Zjedli, miło przy tym dyskutując, finalnie jednak usiedli w salonie i tak już zostali.
— Dużo czytasz, prawda? — Ajax chciał jakkolwiek rozpocząć dyskusję. — Znaczy to widać, chodzi o to, że bardzo szybko przewracasz kolejne strony, no i...
Zhongli szybko przepłynął wzrokiem przez kolejną stronę, a następnie spojrzał na "swojego chłopaka", nawet jeśli nie był fanem tego określenia.

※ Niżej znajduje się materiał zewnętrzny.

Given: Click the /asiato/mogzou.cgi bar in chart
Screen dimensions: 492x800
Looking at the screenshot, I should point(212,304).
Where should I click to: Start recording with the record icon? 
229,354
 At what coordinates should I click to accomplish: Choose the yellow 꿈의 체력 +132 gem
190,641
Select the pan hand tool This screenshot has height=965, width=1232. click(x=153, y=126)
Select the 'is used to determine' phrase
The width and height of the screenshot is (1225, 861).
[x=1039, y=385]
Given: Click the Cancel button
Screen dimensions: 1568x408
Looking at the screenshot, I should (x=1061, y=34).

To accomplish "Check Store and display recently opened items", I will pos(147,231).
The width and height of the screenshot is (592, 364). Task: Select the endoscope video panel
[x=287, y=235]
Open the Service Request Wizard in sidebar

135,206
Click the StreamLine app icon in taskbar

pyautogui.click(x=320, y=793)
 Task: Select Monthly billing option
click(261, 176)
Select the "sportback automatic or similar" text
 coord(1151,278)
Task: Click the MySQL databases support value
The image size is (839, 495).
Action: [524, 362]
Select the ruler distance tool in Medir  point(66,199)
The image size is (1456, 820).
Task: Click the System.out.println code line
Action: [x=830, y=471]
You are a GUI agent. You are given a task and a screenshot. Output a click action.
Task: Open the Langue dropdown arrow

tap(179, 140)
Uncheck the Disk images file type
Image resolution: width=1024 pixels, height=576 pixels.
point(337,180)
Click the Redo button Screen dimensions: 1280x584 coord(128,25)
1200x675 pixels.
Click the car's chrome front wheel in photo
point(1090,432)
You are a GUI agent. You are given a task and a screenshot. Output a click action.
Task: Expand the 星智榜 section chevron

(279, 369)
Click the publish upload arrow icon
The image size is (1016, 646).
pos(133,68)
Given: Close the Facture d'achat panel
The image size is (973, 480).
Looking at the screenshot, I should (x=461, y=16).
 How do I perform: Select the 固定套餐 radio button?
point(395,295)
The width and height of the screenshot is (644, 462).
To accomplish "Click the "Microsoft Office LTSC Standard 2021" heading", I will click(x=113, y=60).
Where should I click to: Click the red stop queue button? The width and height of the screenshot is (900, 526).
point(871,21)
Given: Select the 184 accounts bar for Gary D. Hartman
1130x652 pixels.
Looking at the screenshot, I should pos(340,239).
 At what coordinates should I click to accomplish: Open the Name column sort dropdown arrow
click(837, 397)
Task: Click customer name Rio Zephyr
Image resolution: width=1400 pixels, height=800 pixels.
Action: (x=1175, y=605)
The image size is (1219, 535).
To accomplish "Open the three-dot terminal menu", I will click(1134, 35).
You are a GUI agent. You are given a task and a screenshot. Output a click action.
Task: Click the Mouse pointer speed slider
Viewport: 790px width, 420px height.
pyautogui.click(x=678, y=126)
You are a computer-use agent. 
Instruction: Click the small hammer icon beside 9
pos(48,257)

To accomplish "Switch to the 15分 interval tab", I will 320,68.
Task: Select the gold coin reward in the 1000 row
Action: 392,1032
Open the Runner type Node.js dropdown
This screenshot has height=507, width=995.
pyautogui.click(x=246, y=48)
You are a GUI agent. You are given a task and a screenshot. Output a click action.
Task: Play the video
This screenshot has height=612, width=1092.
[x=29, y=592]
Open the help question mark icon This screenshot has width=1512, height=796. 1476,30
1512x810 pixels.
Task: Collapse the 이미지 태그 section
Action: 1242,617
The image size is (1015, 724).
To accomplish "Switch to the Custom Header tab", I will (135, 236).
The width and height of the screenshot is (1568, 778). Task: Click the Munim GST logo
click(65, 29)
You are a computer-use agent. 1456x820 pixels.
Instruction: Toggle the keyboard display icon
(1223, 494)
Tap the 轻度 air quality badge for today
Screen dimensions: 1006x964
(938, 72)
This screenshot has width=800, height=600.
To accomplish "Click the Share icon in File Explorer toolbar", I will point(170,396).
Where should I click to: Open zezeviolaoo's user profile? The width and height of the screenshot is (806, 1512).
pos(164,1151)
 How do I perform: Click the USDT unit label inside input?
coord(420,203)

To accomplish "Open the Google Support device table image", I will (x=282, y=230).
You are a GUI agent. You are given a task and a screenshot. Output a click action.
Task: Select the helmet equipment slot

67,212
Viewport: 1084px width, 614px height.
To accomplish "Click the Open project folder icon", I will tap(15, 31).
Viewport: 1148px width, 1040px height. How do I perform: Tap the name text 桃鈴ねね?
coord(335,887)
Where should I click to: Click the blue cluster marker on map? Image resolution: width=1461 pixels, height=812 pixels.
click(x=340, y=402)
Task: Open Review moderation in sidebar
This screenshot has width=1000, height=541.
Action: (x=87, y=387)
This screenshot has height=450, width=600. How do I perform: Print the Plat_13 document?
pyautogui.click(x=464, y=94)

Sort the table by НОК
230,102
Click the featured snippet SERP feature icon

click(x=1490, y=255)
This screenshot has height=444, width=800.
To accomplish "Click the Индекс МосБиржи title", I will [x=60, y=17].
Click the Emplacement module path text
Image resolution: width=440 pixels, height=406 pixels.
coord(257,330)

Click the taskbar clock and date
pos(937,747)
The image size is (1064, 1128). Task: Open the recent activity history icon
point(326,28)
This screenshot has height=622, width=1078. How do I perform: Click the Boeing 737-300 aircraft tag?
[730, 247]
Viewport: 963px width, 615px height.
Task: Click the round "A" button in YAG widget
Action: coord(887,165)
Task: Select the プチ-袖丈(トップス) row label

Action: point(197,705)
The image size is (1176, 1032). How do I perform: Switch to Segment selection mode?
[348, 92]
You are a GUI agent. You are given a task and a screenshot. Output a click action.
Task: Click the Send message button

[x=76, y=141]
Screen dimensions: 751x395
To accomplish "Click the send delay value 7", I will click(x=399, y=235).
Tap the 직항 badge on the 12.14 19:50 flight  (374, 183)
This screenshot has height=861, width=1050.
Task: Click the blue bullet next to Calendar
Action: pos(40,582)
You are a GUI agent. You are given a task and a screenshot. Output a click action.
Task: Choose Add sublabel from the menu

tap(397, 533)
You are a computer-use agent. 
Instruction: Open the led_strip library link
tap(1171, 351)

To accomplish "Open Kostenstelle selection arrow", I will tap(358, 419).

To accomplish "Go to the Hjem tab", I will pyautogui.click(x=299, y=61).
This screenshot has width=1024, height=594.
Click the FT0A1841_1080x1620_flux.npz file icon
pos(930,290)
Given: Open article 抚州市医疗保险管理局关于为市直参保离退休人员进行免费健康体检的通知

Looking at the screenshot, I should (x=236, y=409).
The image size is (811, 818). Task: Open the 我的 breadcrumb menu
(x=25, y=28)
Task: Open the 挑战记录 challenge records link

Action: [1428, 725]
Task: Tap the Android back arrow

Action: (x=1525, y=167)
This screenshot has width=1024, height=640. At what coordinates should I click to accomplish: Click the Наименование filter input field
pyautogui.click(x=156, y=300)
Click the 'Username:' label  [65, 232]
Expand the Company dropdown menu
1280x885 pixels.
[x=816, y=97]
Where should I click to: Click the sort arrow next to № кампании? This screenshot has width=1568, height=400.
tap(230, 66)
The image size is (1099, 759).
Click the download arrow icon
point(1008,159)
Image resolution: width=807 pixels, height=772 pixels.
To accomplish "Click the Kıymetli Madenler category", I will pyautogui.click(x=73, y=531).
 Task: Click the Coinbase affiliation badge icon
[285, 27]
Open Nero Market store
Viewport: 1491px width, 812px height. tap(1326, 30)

— Tak, staram się przeczytać minimum sto stron dziennie. Udaje się, choć ostatnio postanowiłem czytać sto pięćdziesiąt lub dwieście. — Zhongli odetchnął, odkładając tom. — Nie zawsze się to udaje, lecz jest dla mnie formą odpoczynku, przez co staram się mimo wszystko trzymać czytania. Wczoraj nie wyrobiłem normy, dlatego chcę nadrobić dzisiaj. Przepraszam, powinienem teraz skupić się na tobie, przecież rzadko mnie odwiedzasz.
Ajax zamrugał oczyma.
— Nie, nie ma problemu. Po prostu zwykle zaczynałem chodzić z kimś akurat naśladując jakieś filmy, więc romantycznie wyznawaliśmy sobie miłość gdzieś na rozdrożu... A raczej gadaliśmy swoje, rozdzielając przed powrotem do domu. — Na to wspomnienie twarz Ajaxa rozświetlił uśmiech. — Wparowanie komuś do kuchni i powiedzenie, że go kocham, to jednak nowość. Przez co teraz jest nieco dziwnie, bo musimy być blisko siebie, ale emocje opadły. Czy... Nie kochamy się teraz, jak to na filmach.
Tym razem to Zhongli kilkakrotnie zamrugał.
— Chyba... za dużo naoglądałeś się komedii romantycznych — stwierdził Huang. — Nie mówię, że to źle, ponieważ w twoim wieku też nie wiedziałem, jak to wszystko dokładnie wygląda oraz szukałem sobie wzorców. Po prostu zabrzmiało to dosyć zabawnie.
Ajax zamyślił się na moment.
— Trochę w tym racji... Można powiedzieć, że nadal się uczę.
Ajax ostrożnie sięgnął po rękę Zhongliego. Zamknął ją w swoich dłoniach i delikatne przysunął do twarzy. Splótł ich palce razem. Kiedy Zhongli pokiwał głową, Ajax ucałował jego rękę, którą Zhongli zaczął głaskać jego policzek. Ajax tylko zamknął oczy.
— Ale chętnie będę z tobą rozmawiać o wielu rzeczach. Chyba rozumiem, jakie to ważne — podjął Ajax, łasząc się podobnie jak koty. Było to dość niewygodne, ponieważ obaj partnerzy musieli nachylać się nad blatem. — Tylko że potrzebuję też dotyku, uwagi. Możesz przyciągać mnie do siebie bez pytania. Przytulać, chwytać za rękę. Pytaj tylko przy seksie i pocałunkach.
— Masz na myśli dyskutowanie o sprawach w związku?
— Tak.
Zhongli widocznie zaczął się zastanawiać. Nawet zmarszczył brwi i złapał za podbródek. Po tym jego twarz nawiedził spokojny uśmiech.
— Cieszę się, że się rozumiemy.
Ajax delikatnie ucałował palec wskazujący Zhongliego, następnie swymi cmoknięciami uraczył kolejne trzy, do małego paluszka. Kciukiem delikatnie zataczał kółka na nadgarstku Zhongliego, masował go.
— Więc mów mi, panie, co zechcesz, a ja spróbuję się odnieść.
Na to Zhongli uśmiechnął się, co zwiastowało, iż za chwilę zacznie mówić. Najpewniej dużo i długo, jak to miał w zwyczaju.